Copy each of the items below word for word, leaving every character unchanged.

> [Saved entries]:
◇ ◇ ◇ ◇ ◇

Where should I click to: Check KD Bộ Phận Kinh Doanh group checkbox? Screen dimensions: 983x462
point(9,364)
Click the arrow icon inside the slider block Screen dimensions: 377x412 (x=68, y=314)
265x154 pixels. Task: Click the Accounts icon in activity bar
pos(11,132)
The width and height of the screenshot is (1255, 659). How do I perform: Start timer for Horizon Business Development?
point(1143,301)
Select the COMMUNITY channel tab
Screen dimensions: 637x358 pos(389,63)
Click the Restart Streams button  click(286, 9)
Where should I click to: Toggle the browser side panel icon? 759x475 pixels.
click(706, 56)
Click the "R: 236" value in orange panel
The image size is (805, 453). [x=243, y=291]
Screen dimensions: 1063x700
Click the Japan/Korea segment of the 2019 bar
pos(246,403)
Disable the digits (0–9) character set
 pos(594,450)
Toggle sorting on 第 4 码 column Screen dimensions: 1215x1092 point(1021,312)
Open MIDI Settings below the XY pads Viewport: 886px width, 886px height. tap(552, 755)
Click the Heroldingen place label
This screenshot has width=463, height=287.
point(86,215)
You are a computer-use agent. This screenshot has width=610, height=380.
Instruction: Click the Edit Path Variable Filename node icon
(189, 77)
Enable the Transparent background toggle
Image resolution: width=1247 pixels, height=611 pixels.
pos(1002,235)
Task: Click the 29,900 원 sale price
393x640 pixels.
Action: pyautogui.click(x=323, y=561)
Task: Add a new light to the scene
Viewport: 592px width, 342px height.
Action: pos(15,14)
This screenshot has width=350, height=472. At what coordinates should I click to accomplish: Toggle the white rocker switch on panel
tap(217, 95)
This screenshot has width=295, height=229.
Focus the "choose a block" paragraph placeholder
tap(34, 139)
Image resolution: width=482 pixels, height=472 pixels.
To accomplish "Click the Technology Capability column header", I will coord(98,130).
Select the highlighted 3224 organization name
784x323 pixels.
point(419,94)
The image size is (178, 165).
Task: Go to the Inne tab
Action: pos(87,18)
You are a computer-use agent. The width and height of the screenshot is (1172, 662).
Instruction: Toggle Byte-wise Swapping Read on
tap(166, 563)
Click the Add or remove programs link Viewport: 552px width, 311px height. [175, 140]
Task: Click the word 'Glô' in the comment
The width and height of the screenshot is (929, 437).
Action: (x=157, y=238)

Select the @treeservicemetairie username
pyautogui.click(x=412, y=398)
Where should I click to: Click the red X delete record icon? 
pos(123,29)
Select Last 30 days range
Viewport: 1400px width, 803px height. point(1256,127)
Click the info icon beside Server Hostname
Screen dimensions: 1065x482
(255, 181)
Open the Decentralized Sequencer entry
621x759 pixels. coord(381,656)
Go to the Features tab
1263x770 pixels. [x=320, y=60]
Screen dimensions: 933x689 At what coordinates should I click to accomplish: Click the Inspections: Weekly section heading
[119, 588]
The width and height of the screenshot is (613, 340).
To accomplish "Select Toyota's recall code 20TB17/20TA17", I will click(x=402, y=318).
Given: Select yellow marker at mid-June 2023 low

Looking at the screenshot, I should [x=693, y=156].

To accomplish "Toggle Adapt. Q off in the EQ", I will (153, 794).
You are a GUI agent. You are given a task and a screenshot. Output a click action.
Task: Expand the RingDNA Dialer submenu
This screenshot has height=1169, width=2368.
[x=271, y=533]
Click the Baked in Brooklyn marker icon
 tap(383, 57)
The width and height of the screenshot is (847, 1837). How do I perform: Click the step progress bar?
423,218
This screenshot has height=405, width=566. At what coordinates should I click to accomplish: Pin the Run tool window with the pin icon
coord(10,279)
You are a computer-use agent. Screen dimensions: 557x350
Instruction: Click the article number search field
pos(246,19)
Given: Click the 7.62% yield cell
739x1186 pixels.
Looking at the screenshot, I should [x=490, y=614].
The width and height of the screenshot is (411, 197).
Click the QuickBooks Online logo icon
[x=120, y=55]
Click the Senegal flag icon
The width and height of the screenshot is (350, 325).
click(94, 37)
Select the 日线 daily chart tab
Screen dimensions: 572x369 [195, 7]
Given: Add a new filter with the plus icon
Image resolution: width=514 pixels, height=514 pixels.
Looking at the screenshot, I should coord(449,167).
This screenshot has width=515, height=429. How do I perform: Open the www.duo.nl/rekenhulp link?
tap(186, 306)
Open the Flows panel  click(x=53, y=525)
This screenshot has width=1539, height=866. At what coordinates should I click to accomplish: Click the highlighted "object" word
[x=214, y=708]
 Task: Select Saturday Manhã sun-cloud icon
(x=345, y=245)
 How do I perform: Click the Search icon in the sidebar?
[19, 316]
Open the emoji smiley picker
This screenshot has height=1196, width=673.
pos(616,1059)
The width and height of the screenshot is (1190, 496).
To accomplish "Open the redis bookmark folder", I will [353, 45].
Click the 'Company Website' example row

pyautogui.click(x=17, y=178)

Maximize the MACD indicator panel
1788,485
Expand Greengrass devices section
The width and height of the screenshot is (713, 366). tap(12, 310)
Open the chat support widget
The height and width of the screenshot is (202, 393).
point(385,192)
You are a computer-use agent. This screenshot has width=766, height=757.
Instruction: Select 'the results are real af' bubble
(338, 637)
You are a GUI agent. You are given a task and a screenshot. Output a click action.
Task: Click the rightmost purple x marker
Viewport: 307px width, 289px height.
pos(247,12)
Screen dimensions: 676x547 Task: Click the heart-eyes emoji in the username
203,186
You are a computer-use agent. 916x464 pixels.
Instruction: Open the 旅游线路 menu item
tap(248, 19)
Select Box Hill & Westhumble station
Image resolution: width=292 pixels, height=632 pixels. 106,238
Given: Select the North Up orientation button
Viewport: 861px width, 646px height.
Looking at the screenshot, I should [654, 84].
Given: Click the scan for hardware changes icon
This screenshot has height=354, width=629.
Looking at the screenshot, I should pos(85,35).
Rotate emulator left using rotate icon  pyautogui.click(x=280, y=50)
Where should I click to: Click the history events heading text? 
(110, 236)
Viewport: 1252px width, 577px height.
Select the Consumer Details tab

◇ ◇ ◇ ◇ ◇

> [Response to the exercise]:
Where should I click to: Check KD Bộ Phận Kinh Doanh group checkbox? Screen dimensions: 983x462
point(9,364)
Click the arrow icon inside the slider block Screen dimensions: 377x412 (x=68, y=314)
265x154 pixels. Task: Click the Accounts icon in activity bar
pos(11,132)
The width and height of the screenshot is (1255, 659). How do I perform: Start timer for Horizon Business Development?
point(1143,301)
Select the COMMUNITY channel tab
Screen dimensions: 637x358 pos(389,63)
Click the Restart Streams button  click(286, 9)
Where should I click to: Toggle the browser side panel icon? 759x475 pixels.
click(706, 56)
Click the "R: 236" value in orange panel
The image size is (805, 453). [x=243, y=291]
Screen dimensions: 1063x700
Click the Japan/Korea segment of the 2019 bar
pos(246,403)
Disable the digits (0–9) character set
 pos(594,450)
Toggle sorting on 第 4 码 column Screen dimensions: 1215x1092 point(1021,312)
Open MIDI Settings below the XY pads Viewport: 886px width, 886px height. tap(552, 755)
Click the Heroldingen place label
This screenshot has width=463, height=287.
point(86,215)
You are a computer-use agent. This screenshot has width=610, height=380.
Instruction: Click the Edit Path Variable Filename node icon
(189, 77)
Enable the Transparent background toggle
Image resolution: width=1247 pixels, height=611 pixels.
pos(1002,235)
Task: Click the 29,900 원 sale price
393x640 pixels.
Action: pyautogui.click(x=323, y=561)
Task: Add a new light to the scene
Viewport: 592px width, 342px height.
Action: pos(15,14)
This screenshot has width=350, height=472. At what coordinates should I click to accomplish: Toggle the white rocker switch on panel
tap(217, 95)
This screenshot has width=295, height=229.
Focus the "choose a block" paragraph placeholder
tap(34, 139)
Image resolution: width=482 pixels, height=472 pixels.
To accomplish "Click the Technology Capability column header", I will coord(98,130).
Select the highlighted 3224 organization name
784x323 pixels.
point(419,94)
The image size is (178, 165).
Task: Go to the Inne tab
Action: pos(87,18)
You are a computer-use agent. The width and height of the screenshot is (1172, 662).
Instruction: Toggle Byte-wise Swapping Read on
tap(166, 563)
Click the Add or remove programs link Viewport: 552px width, 311px height. [175, 140]
Task: Click the word 'Glô' in the comment
The width and height of the screenshot is (929, 437).
Action: (x=157, y=238)

Select the @treeservicemetairie username
pyautogui.click(x=412, y=398)
Where should I click to: Click the red X delete record icon? 
pos(123,29)
Select Last 30 days range
Viewport: 1400px width, 803px height. point(1256,127)
Click the info icon beside Server Hostname
Screen dimensions: 1065x482
(255, 181)
Open the Decentralized Sequencer entry
621x759 pixels. coord(381,656)
Go to the Features tab
1263x770 pixels. [x=320, y=60]
Screen dimensions: 933x689 At what coordinates should I click to accomplish: Click the Inspections: Weekly section heading
[119, 588]
The width and height of the screenshot is (613, 340).
To accomplish "Select Toyota's recall code 20TB17/20TA17", I will click(x=402, y=318).
Given: Select yellow marker at mid-June 2023 low

Looking at the screenshot, I should [x=693, y=156].

To accomplish "Toggle Adapt. Q off in the EQ", I will (153, 794).
You are a GUI agent. You are given a task and a screenshot. Output a click action.
Task: Expand the RingDNA Dialer submenu
This screenshot has height=1169, width=2368.
[x=271, y=533]
Click the Baked in Brooklyn marker icon
 tap(383, 57)
The width and height of the screenshot is (847, 1837). How do I perform: Click the step progress bar?
423,218
This screenshot has height=405, width=566. At what coordinates should I click to accomplish: Pin the Run tool window with the pin icon
coord(10,279)
You are a computer-use agent. Screen dimensions: 557x350
Instruction: Click the article number search field
pos(246,19)
Given: Click the 7.62% yield cell
739x1186 pixels.
Looking at the screenshot, I should [x=490, y=614].
The width and height of the screenshot is (411, 197).
Click the QuickBooks Online logo icon
[x=120, y=55]
Click the Senegal flag icon
The width and height of the screenshot is (350, 325).
click(94, 37)
Select the 日线 daily chart tab
Screen dimensions: 572x369 [195, 7]
Given: Add a new filter with the plus icon
Image resolution: width=514 pixels, height=514 pixels.
Looking at the screenshot, I should coord(449,167).
This screenshot has width=515, height=429. How do I perform: Open the www.duo.nl/rekenhulp link?
tap(186, 306)
Open the Flows panel  click(x=53, y=525)
This screenshot has width=1539, height=866. At what coordinates should I click to accomplish: Click the highlighted "object" word
[x=214, y=708]
 Task: Select Saturday Manhã sun-cloud icon
(x=345, y=245)
 How do I perform: Click the Search icon in the sidebar?
[19, 316]
Open the emoji smiley picker
This screenshot has height=1196, width=673.
pos(616,1059)
The width and height of the screenshot is (1190, 496).
To accomplish "Open the redis bookmark folder", I will [353, 45].
Click the 'Company Website' example row

pyautogui.click(x=17, y=178)

Maximize the MACD indicator panel
1788,485
Expand Greengrass devices section
The width and height of the screenshot is (713, 366). tap(12, 310)
Open the chat support widget
The height and width of the screenshot is (202, 393).
point(385,192)
You are a computer-use agent. This screenshot has width=766, height=757.
Instruction: Select 'the results are real af' bubble
(338, 637)
You are a GUI agent. You are given a task and a screenshot. Output a click action.
Task: Click the rightmost purple x marker
Viewport: 307px width, 289px height.
pos(247,12)
Screen dimensions: 676x547 Task: Click the heart-eyes emoji in the username
203,186
You are a computer-use agent. 916x464 pixels.
Instruction: Open the 旅游线路 menu item
tap(248, 19)
Select Box Hill & Westhumble station
Image resolution: width=292 pixels, height=632 pixels. 106,238
Given: Select the North Up orientation button
Viewport: 861px width, 646px height.
Looking at the screenshot, I should [654, 84].
Given: Click the scan for hardware changes icon
This screenshot has height=354, width=629.
Looking at the screenshot, I should pos(85,35).
Rotate emulator left using rotate icon  pyautogui.click(x=280, y=50)
Where should I click to: Click the history events heading text? 
(110, 236)
Viewport: 1252px width, 577px height.
Select the Consumer Details tab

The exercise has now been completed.